This is the backend of the new OSM Inspector Address view. OSM Inspector is a quality assurance service for OpenStreetMap data by the german consulting company Geofabrik GmbH and can be found at http://tools.geofabrik.de/osmi/?view=addresses. This software was written by Lukas Toggenburger as part of a project thesis for his master studies. It makes heavy use of libosmium (https://github.com/osmcode/libosmium) written by Jochen Topf.
I'd like to hear your feedback about this software. You can reach me per e-mail: lukas.toggenburgerXXhtwchur.ch (replace XX with @)
This software is available under the Boost Software License 1.0, see http://www.boost.org/LICENSE_1_0.txt.
Casual users interested in seeing address data may find the hosted version at http://tools.geofabrik.de/osmi/?view=addresses much more useful than running this software. A WxS is also available there, see http://wiki.openstreetmap.org/wiki/OSM_Inspector/WxS on how to use it.
If you are indeed interested in the backend, e.g. to see usage of libosmium in a bigger project, you have come to the right place. This software will take OSM data (XML or PBF; planet file or parts of it) data as input and produce SpatiaLite files (one for each layer) as output. The output format is easily changeable due to GDAL/OGR being utilized to hold and write data.

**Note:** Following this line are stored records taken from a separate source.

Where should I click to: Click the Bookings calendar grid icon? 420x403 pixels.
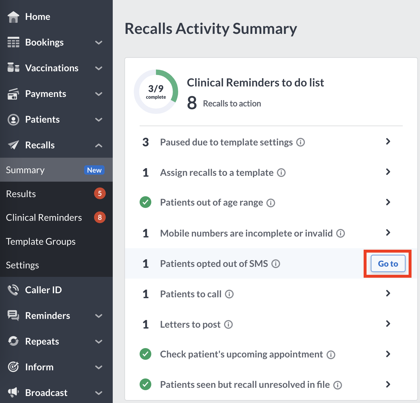(13, 42)
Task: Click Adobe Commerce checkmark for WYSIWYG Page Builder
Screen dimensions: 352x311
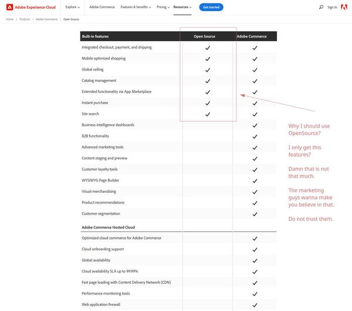Action: coord(255,180)

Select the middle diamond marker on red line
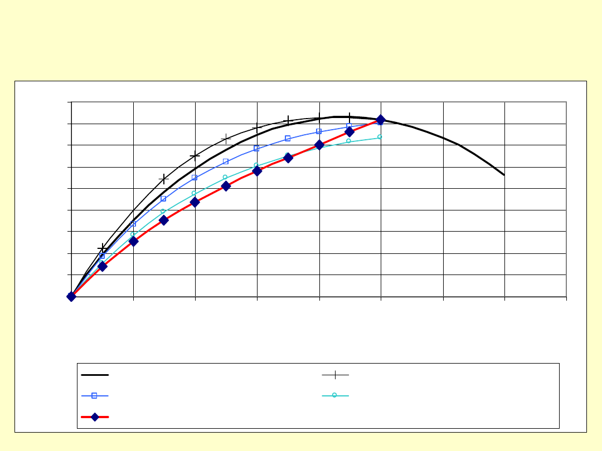point(226,186)
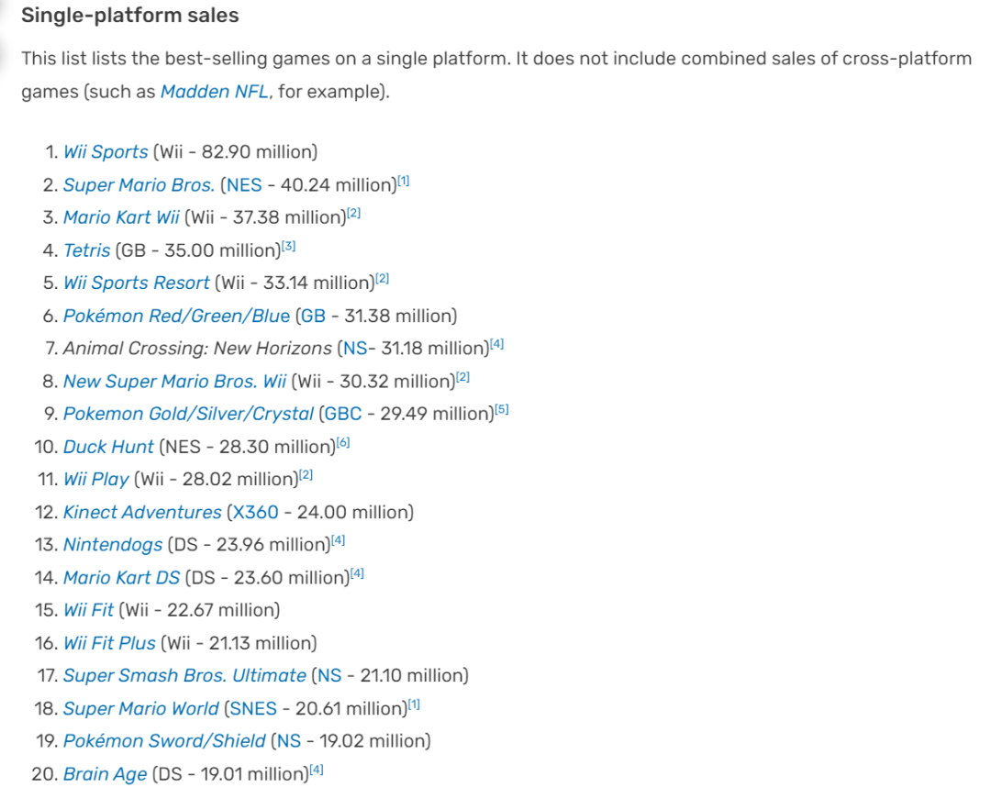
Task: Open the NES platform link beside Super Mario Bros.
Action: click(x=244, y=185)
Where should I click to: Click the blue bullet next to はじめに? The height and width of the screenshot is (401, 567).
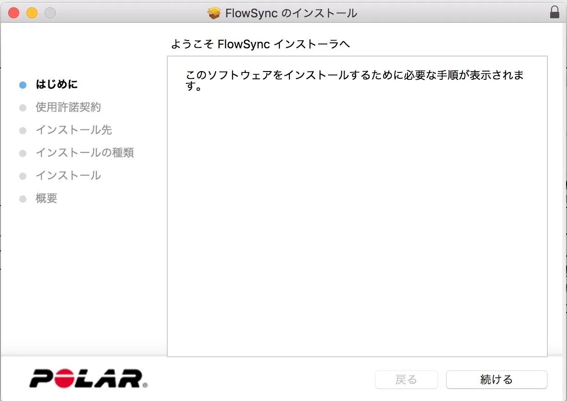tap(23, 85)
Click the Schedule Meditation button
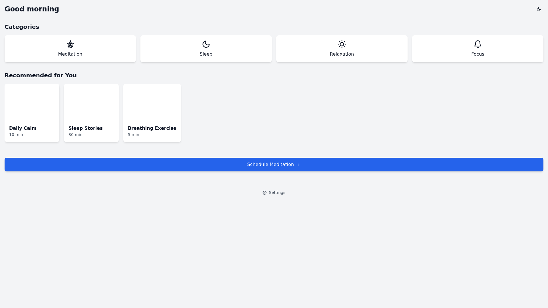This screenshot has height=308, width=548. pos(274,165)
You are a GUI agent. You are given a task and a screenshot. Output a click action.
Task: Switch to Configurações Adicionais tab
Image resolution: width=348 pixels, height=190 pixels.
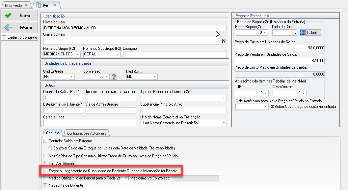87,133
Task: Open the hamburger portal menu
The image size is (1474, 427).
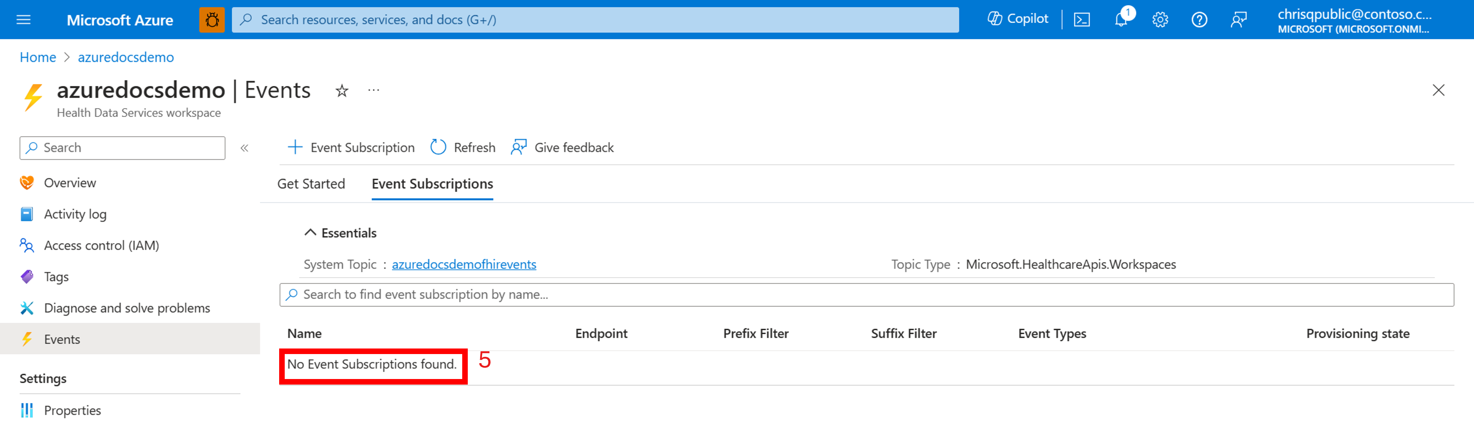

A file can be processed like this:
./osmi-addresses planet-latest.osm.pbf
By default an output directory called osmi-addresses_sqlite_out
is created in the current directory (that means: not necessarily the directory the binary resides in). If a second parameter is given, the name of the output directory can be changed:
./osmi-addresses planet-latest.osm.pbf my-output-dir
An existing directory will not be overwritten, the software will abort instead.
In order to improve overall calculation speed, spatial indices are not calculated while writing the SpatiaLite files. Instead you are supposed to call
./create_spatial_indices.sh osmi-addresses_sqlite_out
to add them afterwards.
The software was tested on Ubuntu but probably runs under other Unix variants (incl. Mac OS X) as well.
You should find at least two branches in the GitHub repository:
master
: The development version containing the newest features and fixescurrently_running_on_geofabrik_server
: The software as it is running at http://tools.geofabrik.de/osmi/?view=addresses
You will need a 64-bit system, a C++11 compiler and libosmium to compile the software. You can find libosmium at https://github.com/osmcode/libosmium .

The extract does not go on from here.